À lire ici : la liste des figures de style essentielles de la langue française

Étymologie

Antithèse vient du grec anti, c’est-à-dire « contre », et thêsis, θέσις « thèse, action de poser une thèse, un principe, une proposition ».

Exemples d’antithèses

De nombreux titres de livres sont construit sur une antithèse :

  • Le Rouge et le Noir, de Stendhal
  • La Belle et la Bête
  • La Guerre et la Paix, de Tolstoï
  • L’Être et le Néant, de Sartre

Le poème suivant de Du Bellay est composé en intégralité d’antithèses :

J’aime la liberté, et languis en service,
Je n’aime point la cour, et me faut courtiser,
Je n’aime la feintise, et me faut déguiser,
J’aime simplicité, et n’apprends que malice ;

Je n’adore les biens, et sers à l’avarice,
Je n’aime les honneurs, et me les faut priser,
Je veux garder ma foi, et me la faut briser,
Je cherche la vertu, et ne trouve que vice !

Je cherche le repos, et trouver ne le puis,
J’embrasse le plaisir, et n’éprouve qu’ennuis,
Je n’aime à discourir, en raison je me fonde :

J’ai le corps maladif, et me faut voyager,
Je suis né pour la Muse, on me fait ménager ;
Ne suis-je pas, Morel, le plus chétif du monde ?

Louise Labé exprime les tourments de sa passion amoureuse en multipliant les antithèses :

Je vis, je meurs ; je me brûle et me noie
J’ai chaud extrême en endurant froidure

Louise Labé

Autres exemples :

Et monté sur le faîte, il aspire à descendre

Corneille, Cinna, II, 1, Auguste

À vaincre sans péril, on triomphe sans gloire.

Le Cid, II, 2, Le Comte

Selon que vous serez puissant ou misérable,
Les jugements de cour vous rendront blanc ou noir.

La Fontaine, Les Animaux malades de la peste

Vérité en deçà des Pyrénées, erreur au-delà.

Pascal, Pensées, V

Je sentis tout mon corps et transir et brûler.

Racine, Phèdre, I, 3

Un noble, s’il vit chez lui dans sa province, il vit libre, mais sans appui ; s’il vit à la cour, il est protégé, mais il est esclave : cela se compense.

La Bruyère, Les Caractères

Tout lui plaît et déplaît, tout le choque et l’oblige.
Sans raison il est gai, sans raison il s’afflige.

Boileau, Satires, VIII

Non, j’ai pu vivre dans la servitude, mais j’ai toujours été libre

Montesquieu, Lettres persanes, 161

L’homme est né libre et partout il est dans les fers. 

Rousseau, Du Contrat social

Cet homme dont j’admire le génie et dont j’abhorre le despotisme.

Chateaubriand, Mémoires d’outre-tombe (À propos de Napoléon)

Paris est le plus délicieux des monstres : là, jolie femme; plus loin, vieux et pauvre ;

Balzac, Ferragus

L’antithèse est une des figures de style préférées de Victor Hugo.

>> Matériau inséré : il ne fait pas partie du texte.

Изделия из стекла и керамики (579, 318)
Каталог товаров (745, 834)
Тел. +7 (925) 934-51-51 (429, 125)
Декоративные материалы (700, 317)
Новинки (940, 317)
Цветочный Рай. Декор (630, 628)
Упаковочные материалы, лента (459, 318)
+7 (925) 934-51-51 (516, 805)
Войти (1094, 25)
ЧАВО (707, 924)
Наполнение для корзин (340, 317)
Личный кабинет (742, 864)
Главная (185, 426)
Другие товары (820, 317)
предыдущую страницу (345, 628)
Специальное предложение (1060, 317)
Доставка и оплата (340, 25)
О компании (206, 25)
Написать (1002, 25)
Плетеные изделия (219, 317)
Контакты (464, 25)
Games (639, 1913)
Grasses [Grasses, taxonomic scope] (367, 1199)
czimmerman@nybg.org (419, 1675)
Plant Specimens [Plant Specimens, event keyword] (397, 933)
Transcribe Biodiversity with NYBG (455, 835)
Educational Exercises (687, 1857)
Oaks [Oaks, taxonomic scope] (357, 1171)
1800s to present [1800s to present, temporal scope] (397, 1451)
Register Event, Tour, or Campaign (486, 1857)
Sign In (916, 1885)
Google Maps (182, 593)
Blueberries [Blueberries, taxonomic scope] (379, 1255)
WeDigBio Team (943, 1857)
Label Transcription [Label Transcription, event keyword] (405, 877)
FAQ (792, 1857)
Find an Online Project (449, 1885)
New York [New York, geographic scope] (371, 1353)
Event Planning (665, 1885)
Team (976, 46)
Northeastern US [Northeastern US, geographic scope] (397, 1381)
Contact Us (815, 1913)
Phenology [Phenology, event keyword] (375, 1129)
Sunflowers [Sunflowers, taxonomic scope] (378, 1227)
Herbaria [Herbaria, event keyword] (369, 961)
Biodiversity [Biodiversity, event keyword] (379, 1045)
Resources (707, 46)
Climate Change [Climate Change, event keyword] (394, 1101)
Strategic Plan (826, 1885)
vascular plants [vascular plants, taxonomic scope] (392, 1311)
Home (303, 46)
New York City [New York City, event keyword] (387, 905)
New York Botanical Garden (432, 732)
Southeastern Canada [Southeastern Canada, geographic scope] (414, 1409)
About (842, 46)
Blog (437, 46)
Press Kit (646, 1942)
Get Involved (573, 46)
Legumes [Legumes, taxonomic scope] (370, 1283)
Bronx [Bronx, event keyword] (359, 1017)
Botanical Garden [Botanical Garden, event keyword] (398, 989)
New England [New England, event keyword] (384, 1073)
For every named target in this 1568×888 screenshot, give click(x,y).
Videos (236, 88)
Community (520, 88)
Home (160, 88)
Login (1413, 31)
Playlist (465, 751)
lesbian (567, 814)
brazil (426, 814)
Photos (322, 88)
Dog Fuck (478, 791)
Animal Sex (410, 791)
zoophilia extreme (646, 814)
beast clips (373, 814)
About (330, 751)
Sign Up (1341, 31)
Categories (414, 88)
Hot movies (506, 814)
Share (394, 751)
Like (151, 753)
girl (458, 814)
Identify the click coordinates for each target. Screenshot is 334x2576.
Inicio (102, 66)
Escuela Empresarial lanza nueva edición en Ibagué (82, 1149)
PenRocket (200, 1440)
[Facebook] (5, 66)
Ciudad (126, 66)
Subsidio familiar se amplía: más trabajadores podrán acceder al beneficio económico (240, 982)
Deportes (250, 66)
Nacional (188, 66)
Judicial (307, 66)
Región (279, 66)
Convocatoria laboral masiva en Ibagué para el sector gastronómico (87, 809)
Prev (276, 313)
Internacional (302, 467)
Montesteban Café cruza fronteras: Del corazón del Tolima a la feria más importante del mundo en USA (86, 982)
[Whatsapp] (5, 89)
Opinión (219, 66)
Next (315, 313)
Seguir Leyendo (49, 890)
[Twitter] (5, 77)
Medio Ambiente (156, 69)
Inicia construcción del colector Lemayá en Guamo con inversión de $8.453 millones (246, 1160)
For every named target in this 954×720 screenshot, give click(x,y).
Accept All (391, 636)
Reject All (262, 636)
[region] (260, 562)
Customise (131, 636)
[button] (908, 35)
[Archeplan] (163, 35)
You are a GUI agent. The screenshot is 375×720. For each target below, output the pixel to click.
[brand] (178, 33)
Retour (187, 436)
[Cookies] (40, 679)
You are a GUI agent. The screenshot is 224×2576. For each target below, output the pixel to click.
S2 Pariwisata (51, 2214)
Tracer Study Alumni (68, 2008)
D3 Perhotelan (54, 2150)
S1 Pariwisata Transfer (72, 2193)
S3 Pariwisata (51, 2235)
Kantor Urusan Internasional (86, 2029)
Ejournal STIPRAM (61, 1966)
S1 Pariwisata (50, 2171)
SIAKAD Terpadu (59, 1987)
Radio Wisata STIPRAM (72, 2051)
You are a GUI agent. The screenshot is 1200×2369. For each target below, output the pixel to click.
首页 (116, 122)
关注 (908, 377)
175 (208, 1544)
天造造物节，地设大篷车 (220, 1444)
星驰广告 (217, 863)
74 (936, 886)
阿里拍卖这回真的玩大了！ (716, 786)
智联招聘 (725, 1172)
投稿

Ici, la première antithèse ne se trouve pas dans la structure de la phrase, mais dans le contraste sémantique (entre les sens des mots).

Elle déplie la lettre résolument et lit.

« Madame, sous vos pieds, dans l’ombre, un homme est là
Qui vous aime, perdu dans la nuit qui le voile ;
Qui souffre, ver de terre amoureux d’une étoile ;
Qui pour vous donnera son âme, s’il le faut ;
Et qui se meurt en bas quand vous brillez en haut. »
Elle pose la lettre sur la table.

Ruy Blas , II, 2, Victor Hugo

C’est toujours le combat du jour et de la nuit.

Les Châtiments, Ceux qui vivent, ce sont ceux qui luttent

Innocents dans un bagne, anges dans un enfer.

Les Contemplations, Livre III, Melancholia

Je n’ai jamais vu en enfant sans penser qu’il deviendrait vieillard, ni un berceau sans songer à une tombe.

Flaubert, L’Éducation sentimental

Paris est tout petit
c’est là sa vraie grandeur.

Prévert, Paris est tout petit

Tu fais des bulles de silencedans le désert des bruits.

Paul Éluard, Facile, Tu te lèves

Dans l’exemple suivant, Raymond Queneau moque l’aspect artificiel de l’antithèse :

Ce n’était ni la veille, ni le lendemain, mais le jour même. Ce n’était ni la gare du Nord, ni la gare de Lyon, mais la gare Saint-Lazare.

Queneau, Exercices de style

Zazie se tient de grands discours avec sa petite voix intérieure.